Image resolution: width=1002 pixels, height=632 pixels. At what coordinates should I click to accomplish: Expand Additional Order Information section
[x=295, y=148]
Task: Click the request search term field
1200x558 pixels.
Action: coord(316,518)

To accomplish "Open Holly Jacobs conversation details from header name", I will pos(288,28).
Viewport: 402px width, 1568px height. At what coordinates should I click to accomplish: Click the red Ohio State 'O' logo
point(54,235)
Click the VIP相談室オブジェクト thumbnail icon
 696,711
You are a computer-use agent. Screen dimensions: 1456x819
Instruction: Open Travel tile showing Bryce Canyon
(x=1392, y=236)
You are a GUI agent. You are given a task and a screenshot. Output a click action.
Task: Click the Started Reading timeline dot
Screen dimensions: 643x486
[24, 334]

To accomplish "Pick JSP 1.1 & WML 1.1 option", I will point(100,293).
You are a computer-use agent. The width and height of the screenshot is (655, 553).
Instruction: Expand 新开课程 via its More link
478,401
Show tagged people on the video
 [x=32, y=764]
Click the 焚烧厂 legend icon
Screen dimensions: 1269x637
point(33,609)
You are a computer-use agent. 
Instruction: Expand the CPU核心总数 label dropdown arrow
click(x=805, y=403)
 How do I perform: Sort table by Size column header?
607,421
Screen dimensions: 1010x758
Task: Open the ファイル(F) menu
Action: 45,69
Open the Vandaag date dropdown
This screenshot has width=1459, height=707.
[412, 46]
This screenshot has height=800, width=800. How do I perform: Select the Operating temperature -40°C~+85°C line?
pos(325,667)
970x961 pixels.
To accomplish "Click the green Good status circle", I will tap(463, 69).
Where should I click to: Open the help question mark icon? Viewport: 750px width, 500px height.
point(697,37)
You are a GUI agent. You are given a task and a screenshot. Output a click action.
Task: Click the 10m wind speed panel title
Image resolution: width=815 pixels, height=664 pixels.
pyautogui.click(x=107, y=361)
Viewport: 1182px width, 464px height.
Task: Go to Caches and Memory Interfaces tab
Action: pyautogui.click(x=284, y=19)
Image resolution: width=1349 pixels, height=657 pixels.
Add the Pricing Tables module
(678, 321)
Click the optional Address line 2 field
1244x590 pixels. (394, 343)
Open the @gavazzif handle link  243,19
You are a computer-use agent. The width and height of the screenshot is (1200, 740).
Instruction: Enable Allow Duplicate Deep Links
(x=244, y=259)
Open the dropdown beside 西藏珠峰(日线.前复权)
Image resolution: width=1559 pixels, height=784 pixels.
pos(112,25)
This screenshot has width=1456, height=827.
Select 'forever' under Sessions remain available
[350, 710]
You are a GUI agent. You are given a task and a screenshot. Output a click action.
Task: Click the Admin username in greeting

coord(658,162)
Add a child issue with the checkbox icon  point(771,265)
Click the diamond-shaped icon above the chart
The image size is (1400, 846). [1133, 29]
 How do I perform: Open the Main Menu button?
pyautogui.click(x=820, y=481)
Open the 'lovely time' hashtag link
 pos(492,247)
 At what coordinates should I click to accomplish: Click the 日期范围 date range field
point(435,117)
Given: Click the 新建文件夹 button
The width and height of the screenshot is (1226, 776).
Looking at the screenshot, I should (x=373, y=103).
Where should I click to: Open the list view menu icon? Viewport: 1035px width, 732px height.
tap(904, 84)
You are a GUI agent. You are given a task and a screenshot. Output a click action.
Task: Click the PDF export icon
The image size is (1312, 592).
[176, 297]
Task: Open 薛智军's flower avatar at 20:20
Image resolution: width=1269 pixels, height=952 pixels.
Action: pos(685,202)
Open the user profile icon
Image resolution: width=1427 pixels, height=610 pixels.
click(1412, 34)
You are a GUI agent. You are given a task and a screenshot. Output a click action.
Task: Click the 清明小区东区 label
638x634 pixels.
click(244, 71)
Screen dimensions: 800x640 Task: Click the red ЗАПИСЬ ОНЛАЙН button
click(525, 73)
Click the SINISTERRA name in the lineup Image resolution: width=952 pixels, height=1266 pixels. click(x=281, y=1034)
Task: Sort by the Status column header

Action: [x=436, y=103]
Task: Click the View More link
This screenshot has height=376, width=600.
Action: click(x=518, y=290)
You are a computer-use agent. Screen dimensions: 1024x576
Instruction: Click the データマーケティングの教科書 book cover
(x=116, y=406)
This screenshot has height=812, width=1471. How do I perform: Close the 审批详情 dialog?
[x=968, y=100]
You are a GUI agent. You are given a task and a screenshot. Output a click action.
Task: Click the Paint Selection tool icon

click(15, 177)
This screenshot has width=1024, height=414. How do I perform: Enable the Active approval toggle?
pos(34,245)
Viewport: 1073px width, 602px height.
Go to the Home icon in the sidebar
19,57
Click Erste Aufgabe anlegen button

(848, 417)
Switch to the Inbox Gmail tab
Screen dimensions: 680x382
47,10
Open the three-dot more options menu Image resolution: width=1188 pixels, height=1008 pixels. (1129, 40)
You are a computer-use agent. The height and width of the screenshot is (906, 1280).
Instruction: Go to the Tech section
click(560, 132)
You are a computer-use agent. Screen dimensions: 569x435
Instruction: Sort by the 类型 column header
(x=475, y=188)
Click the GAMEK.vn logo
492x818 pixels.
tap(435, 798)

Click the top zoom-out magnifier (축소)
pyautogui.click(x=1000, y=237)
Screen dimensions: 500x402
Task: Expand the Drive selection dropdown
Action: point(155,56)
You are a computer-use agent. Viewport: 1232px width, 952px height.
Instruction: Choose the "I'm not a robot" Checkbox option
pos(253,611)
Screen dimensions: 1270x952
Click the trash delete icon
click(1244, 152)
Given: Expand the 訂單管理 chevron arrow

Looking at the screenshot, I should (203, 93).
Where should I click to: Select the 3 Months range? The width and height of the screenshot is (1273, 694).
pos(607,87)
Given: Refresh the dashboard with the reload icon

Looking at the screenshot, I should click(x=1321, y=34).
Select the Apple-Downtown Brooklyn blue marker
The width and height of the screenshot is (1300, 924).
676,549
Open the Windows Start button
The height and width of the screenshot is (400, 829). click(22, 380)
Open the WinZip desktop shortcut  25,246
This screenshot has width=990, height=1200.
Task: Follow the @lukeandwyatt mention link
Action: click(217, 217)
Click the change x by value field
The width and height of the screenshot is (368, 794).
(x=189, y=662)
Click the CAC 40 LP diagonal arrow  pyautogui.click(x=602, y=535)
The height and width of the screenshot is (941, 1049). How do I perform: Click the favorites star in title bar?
—————
__WHAT YOU NEED TO DO__.
Only lines holding the word "will" are wanted, so copy each of them from the records above.

__ANSWER BELOW__.
To accomplish "Open Holly Jacobs conversation details from header name", I will pos(288,28).
To accomplish "Pick JSP 1.1 & WML 1.1 option", I will point(100,293).
To accomplish "Click the green Good status circle", I will tap(463, 69).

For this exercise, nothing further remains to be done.